* _SOURCE MATERIAL_
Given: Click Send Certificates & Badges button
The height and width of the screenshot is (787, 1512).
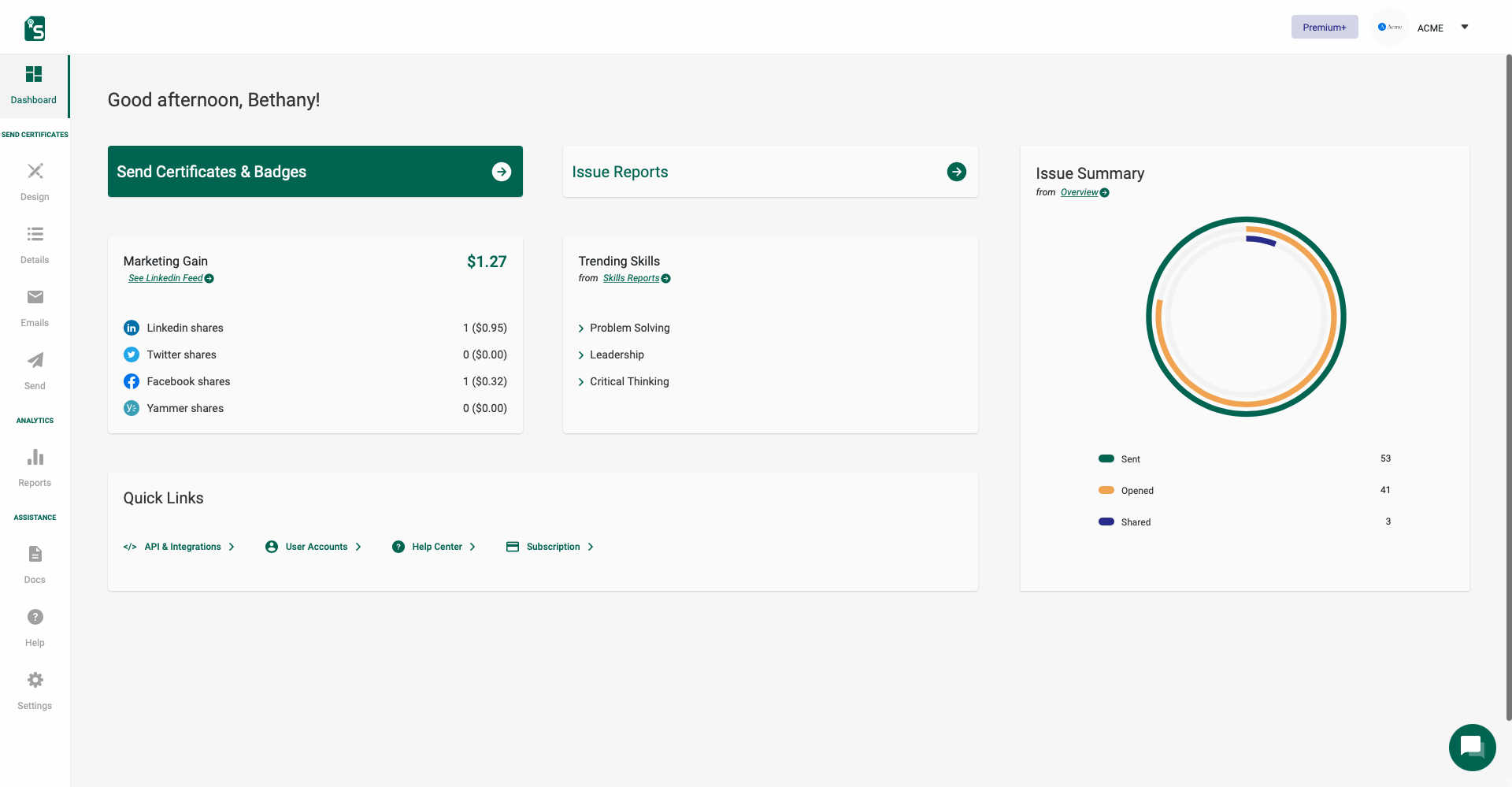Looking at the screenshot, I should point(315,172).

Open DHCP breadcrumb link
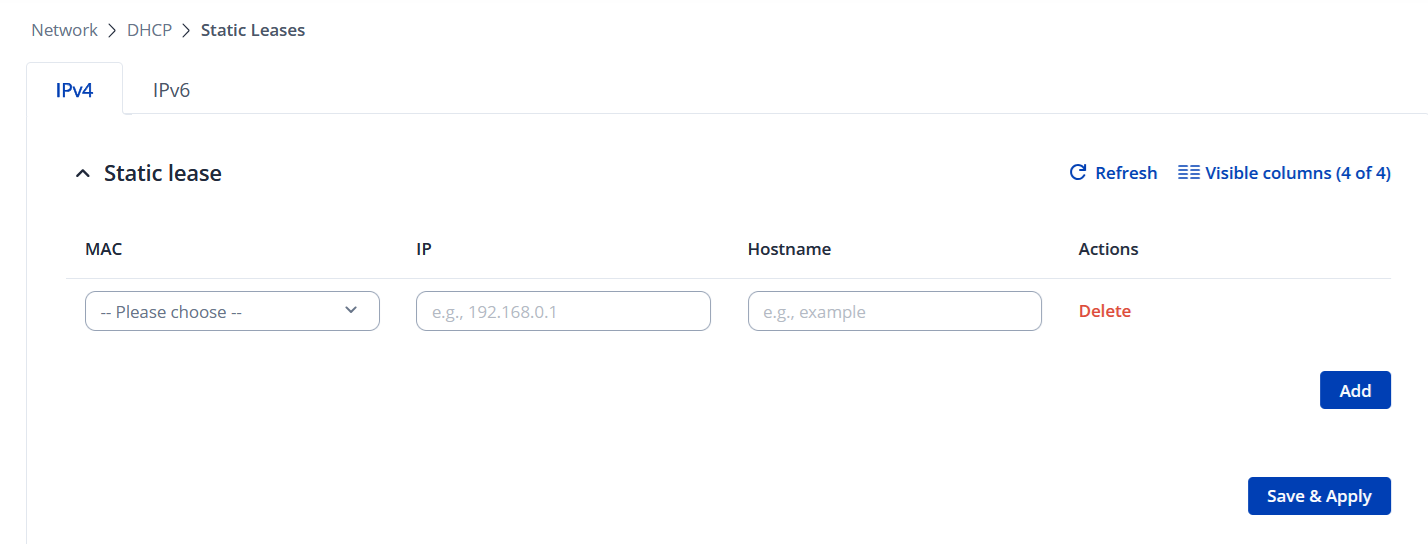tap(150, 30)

* _ACTIVITY_
Keep each line of the records exactly as it is while transcribing them, but leave the images behind.

* _SOLUTION FOR THIS PROBLEM_
Given: Click Send Certificates & Badges button
The height and width of the screenshot is (787, 1512).
Looking at the screenshot, I should point(315,172).

Open DHCP breadcrumb link
tap(150, 30)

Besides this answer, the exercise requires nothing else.